Detective Lieutenant ARCHIE CARMICHAEL was a native of Kilbrandon, Argyllshire, and came to Glasgow in 1859 to join the Glasgow Police. Within five years he was promoted to Sergeant and in 1869 he found his true vocation as a Detective Officer.
In 1874 he was promoted to Detective Sub-Inspector and transferred to ‘E’ (Northern) Division and in 1876, he was transferred to ‘A’ (Central) Division.

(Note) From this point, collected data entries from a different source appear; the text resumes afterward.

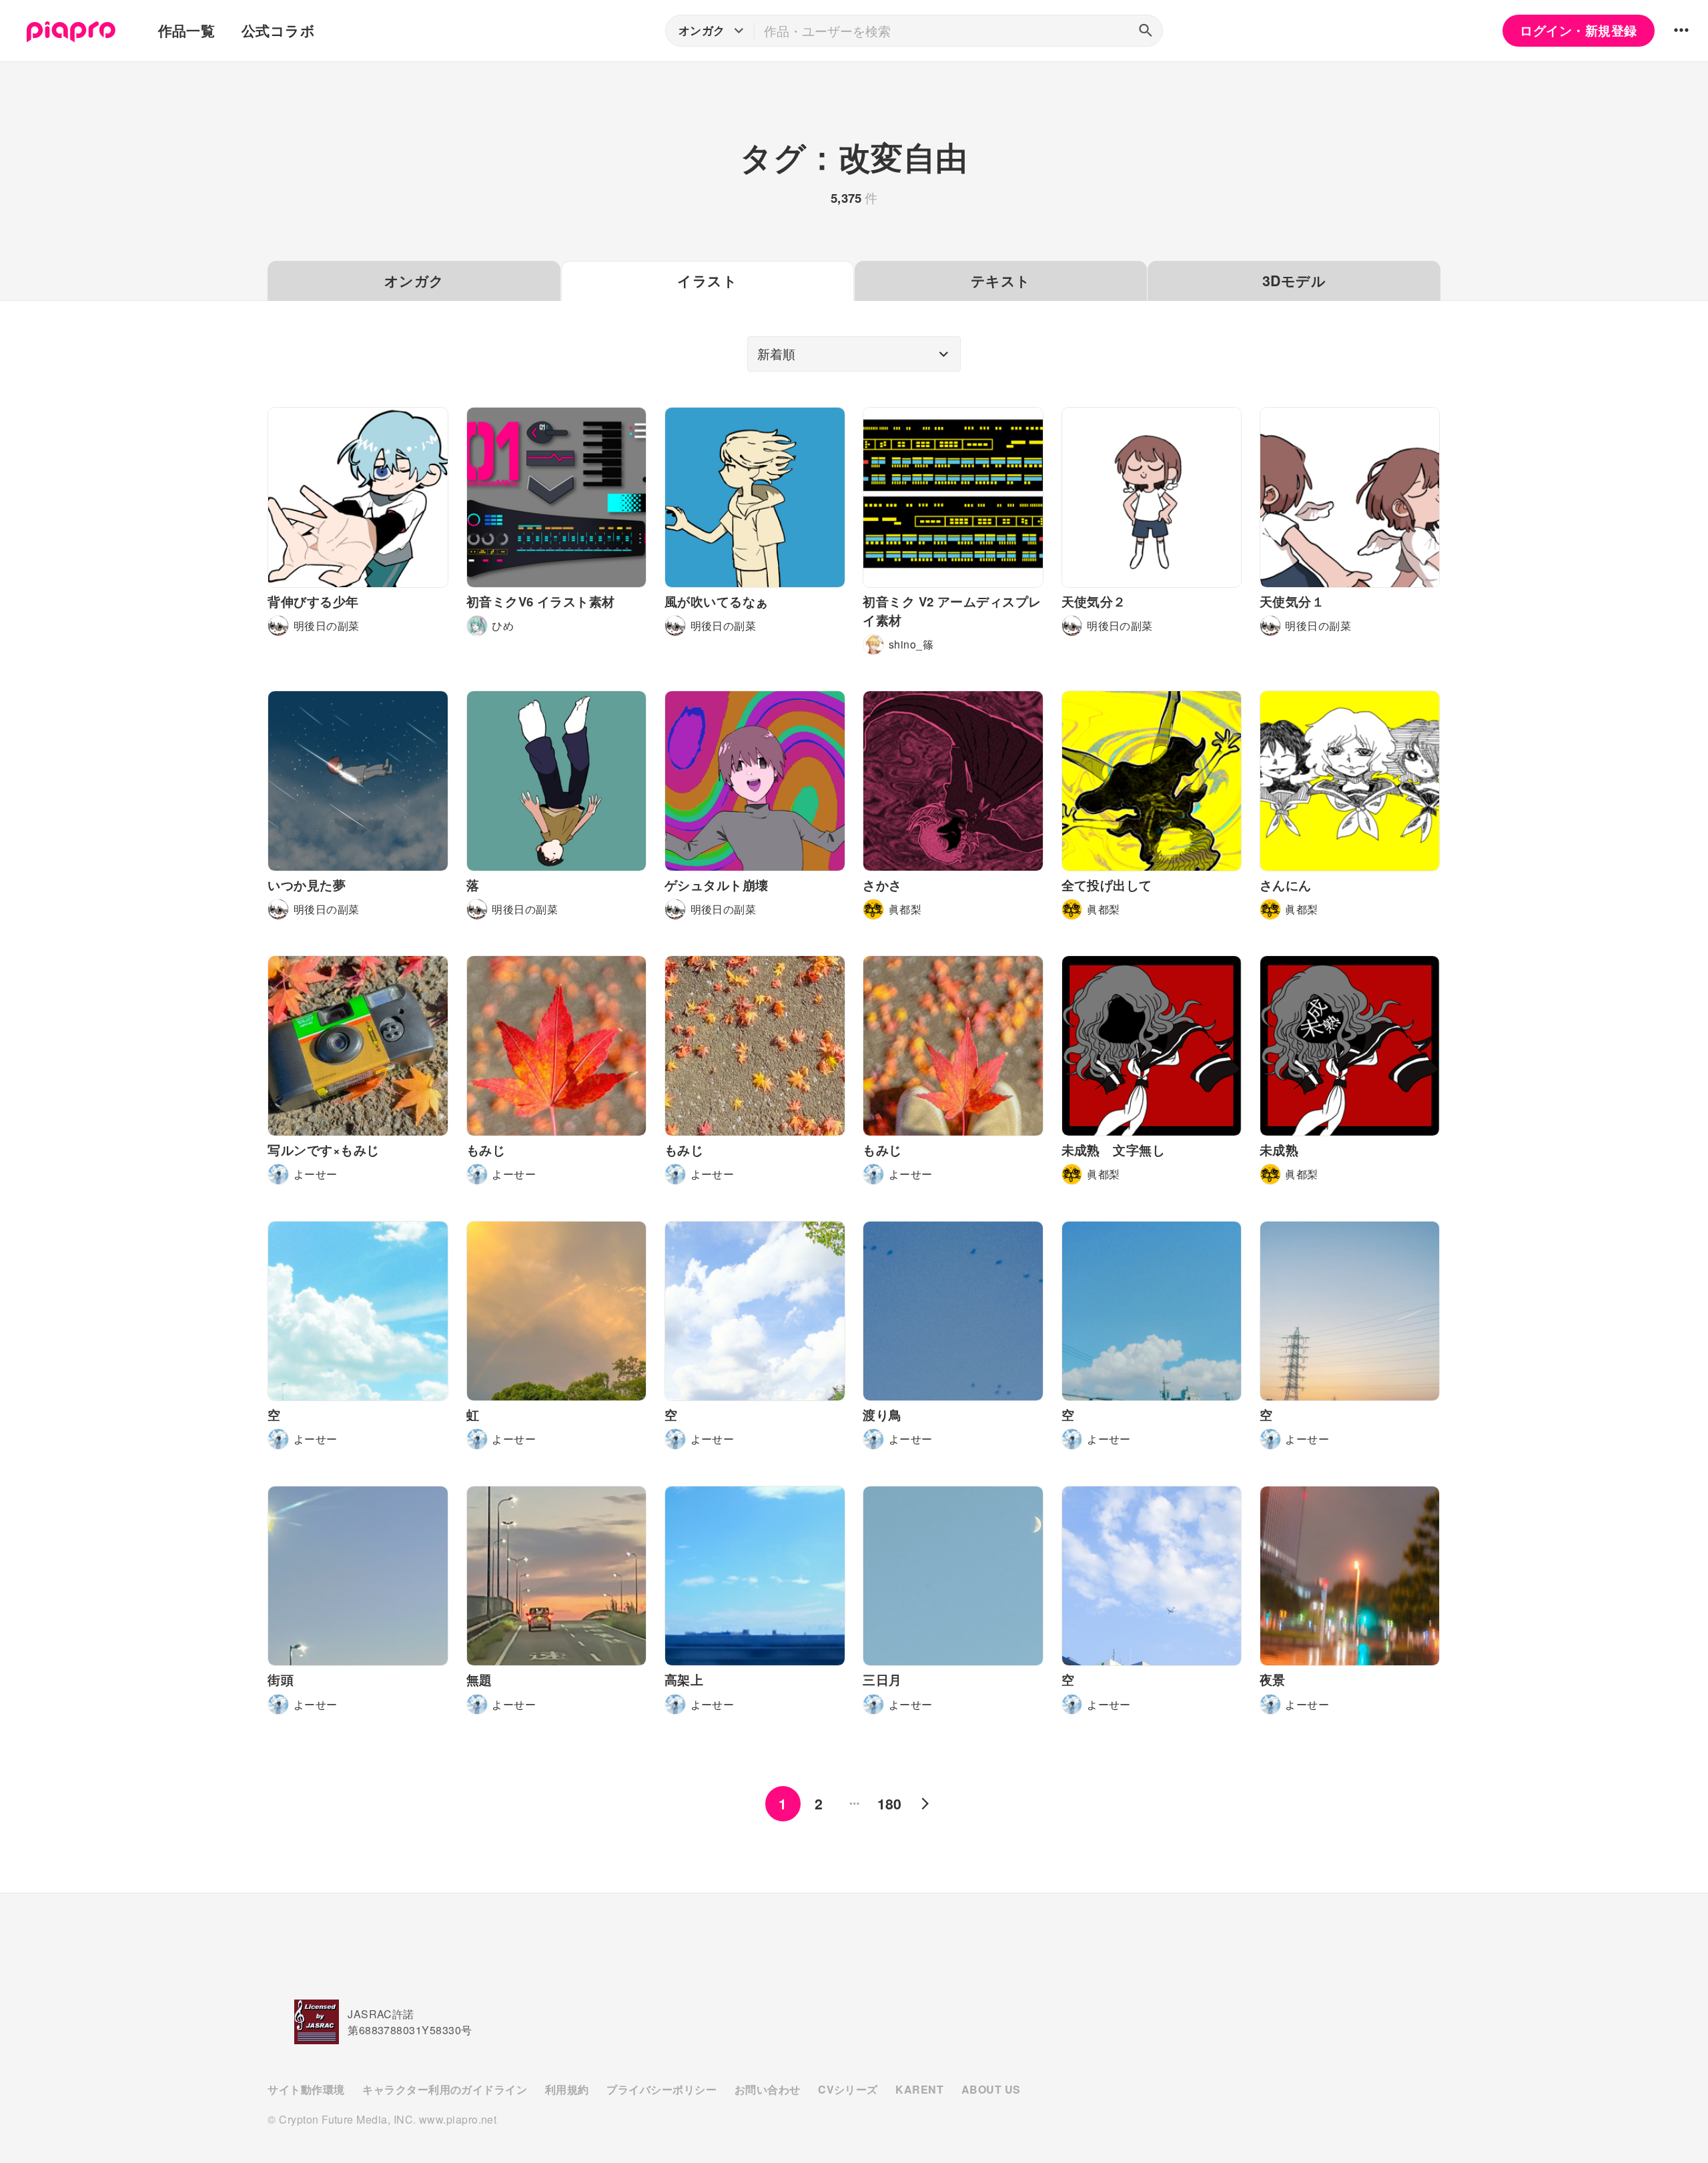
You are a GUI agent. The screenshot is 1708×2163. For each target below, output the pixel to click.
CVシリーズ (848, 2089)
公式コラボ (278, 30)
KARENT (919, 2089)
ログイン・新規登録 (1578, 30)
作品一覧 (187, 30)
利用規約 (567, 2089)
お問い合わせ (768, 2089)
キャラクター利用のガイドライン (444, 2089)
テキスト (1001, 280)
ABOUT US (991, 2089)
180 (889, 1803)
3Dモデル (1294, 280)
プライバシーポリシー (661, 2089)
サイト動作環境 (306, 2089)
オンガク (414, 280)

He had brilliant abilities and untiring energy and perseverance which lead him to be known as “Glasgow’s Sherlock Holmes”
It was during this period of his service that he was heavily involved in the investigation into the ‘Dynamitards’, a group of politically motivated Irishmen called ‘The Ribbon Society’. They set of three bombs in the City in January 1883, blowing up a gasometer at the Tradeston Gas Works, a shed in Buchanan Railway Station and an abortive attempt to blow up the Possil Aqueduct, in an attempt to flood the City from the canal.
After Detective Sub-Inspector Carmichael obtained evidence from Antwerp, Belgium, six culprits were arrested and given life sentences. Detective Carmichael and three other officers received silver City of Glasgow Municipal Merit medals and three senior officers received gold medals, from the City for their work in the case.
He served 30 of his 41 years service as a Detective and had a hand in every important case in that time. Such was the high regard in which he was held, that the rank of Detective Lieutenant was specially created for him. On one occasion, when the Town Council was discussing increased salaries with the Chief Constable, they granted a larger salary increase only to Detective Carmichael.
Archie Carmichael retired on 14 July 1900 and died on 17 July.